Why use the Apache Doris metadata cache?

The Apache Doris metadata cache cuts lakehouse query planning from seconds to milliseconds by absorbing the HMS round-trips, S3/HDFS LISTs, and Iceberg manifest reads that otherwise dominate the wall clock. Lakehouse query planning is dominated by metadata, not by data. A query against a partitioned Hive table needs to:

  • Round-trip the Hive Metastore for the database list, table list, column schema, and partition list.
  • Issue an S3 or HDFS LIST against each surviving partition path to discover the data files.
  • For Iceberg, read metadata.json, then a manifest list, then N manifest files (one remote read each).
  • For Hudi, fetch the timeline, build a FileSystemView, and resolve which file slices are visible at the query timestamp.

A cold catalog with 10K partitions can spend longer in planning than in execution.

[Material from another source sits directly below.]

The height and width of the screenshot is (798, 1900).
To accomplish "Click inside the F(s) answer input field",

Common shapes of this:

  • A dashboard that filters by date hits the planner with a fresh partition lookup every minute, hammering HMS until it falls over.
  • An Iceberg table with 30 manifests pays 30 S3 GETs of manifest metadata per query, on top of the data reads.
  • A new FE comes up after a deploy, and the first round of queries spend seconds in getPartitionsByNames.

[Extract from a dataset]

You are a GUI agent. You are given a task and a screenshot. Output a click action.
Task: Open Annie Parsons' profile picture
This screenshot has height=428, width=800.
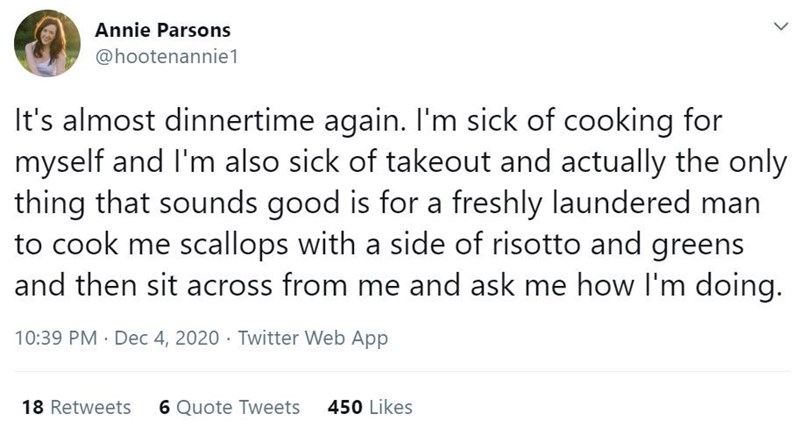coord(45,44)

Metadata Cache absorbs all of these, with refresh paths that recover correctness whenever the source actually changes.

What is the Apache Doris metadata cache?

The Apache Doris metadata cache is an in-memory cache on the FE for everything an external catalog can tell you, short of the file bytes themselves. Each backend (Hive, Iceberg, Hudi, Paimon, JDBC) has its own implementation of a shared framework, so the user-facing model is consistent: per-cache TTL, per-cache size limit, and a small set of refresh primitives.

Key terms

  • Schema cache: column lists, types, and table identities. Keyed by table identifier and (for Iceberg/Paimon) schema ID.
  • Partition cache: the partition list of a Hive or Hudi table, including partition values and locations.
  • File cache (FE-side): the file listing and basic file metadata for a partition path, populated by an S3/HDFS LIST. Distinct from the BE-side Data Cache.
  • Manifest cache: parsed Iceberg manifest entries (lists of data and delete files for a manifest). Bounded by entry count, not TTL.
  • HMS event listener: a polling client that consumes Hive Metastore notification events and incrementally invalidates affected entries.

How does the Apache Doris metadata cache work?

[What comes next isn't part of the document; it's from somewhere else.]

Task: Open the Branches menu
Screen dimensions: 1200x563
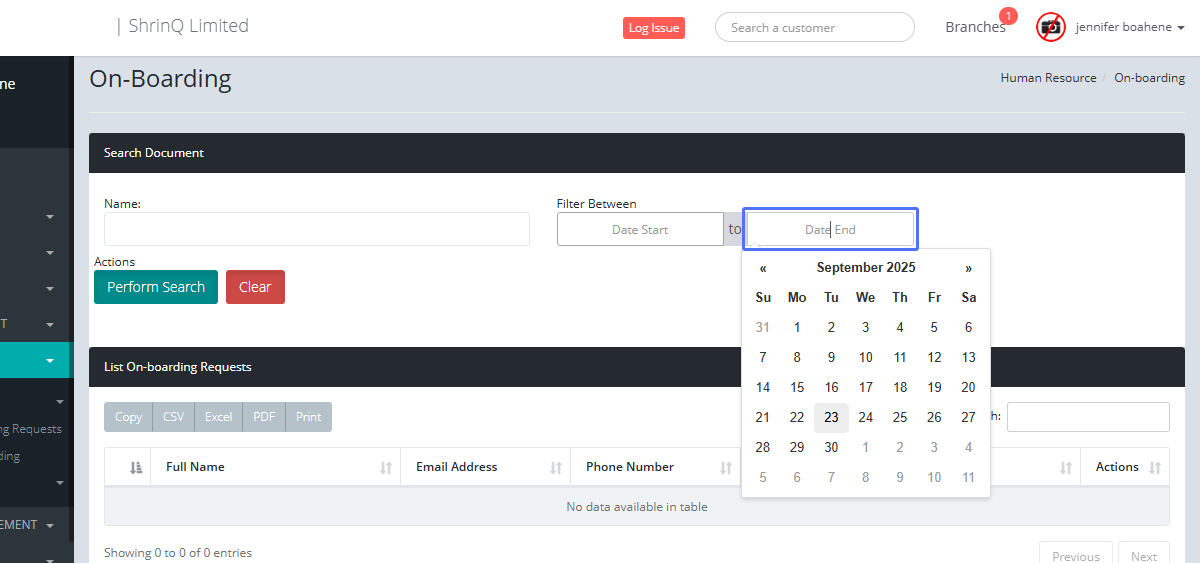Action: [x=974, y=27]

Every Apache Doris query traverses the cache before issuing any external RPC: lookup, TTL eviction, size eviction, format-aware invalidation, HMS event polling, and explicit REFRESH together keep the hot metadata in memory and stale entries out.

  1. Lookup. When the planner asks for a table's schema, partitions, or files, the cache is checked first using a Caffeine-backed loader. A miss triggers a fetch from the underlying catalog (HMS Thrift call, Iceberg metadata read, Hudi timeline scan) and the result is stored.
  2. TTL eviction. Each cache module has its own TTL. After 3.0.7, the timer resets on every access, so a hot table stays cached as long as it's queried. Defaults are conservative: name lists at 24 hours with a 10-minute refresh, partition and file caches at 8 hours.
  3. Size eviction. Caches use LRU under a size cap (max_external_schema_cache_num, max_external_file_cache_num, etc.) so a long tail of cold tables can't displace the hot ones forever.
  4. Format-aware invalidation. Iceberg manifest cache entries are keyed by manifest path and live without a TTL: once a manifest is parsed, it's correct as long as some snapshot still references it. Paimon caches the latest snapshot reference and reloads only when the table moves forward. Hive does not have this luxury, so HMS events fill the gap.
  5. HMS event-based refresh. When enable_hms_events_incremental_sync is on, the FE polls the Hive Metastore notification log every hms_events_polling_interval_ms and replays CREATE / ALTER / DROP / INSERT events. Affected entries are invalidated within seconds, without a global flush.
  6. Explicit refresh. REFRESH CATALOG, REFRESH DATABASE, and REFRESH TABLE provide the escape hatch for writes that don't go through HMS (direct file uploads, Iceberg commits from outside Apache Doris) and for testing.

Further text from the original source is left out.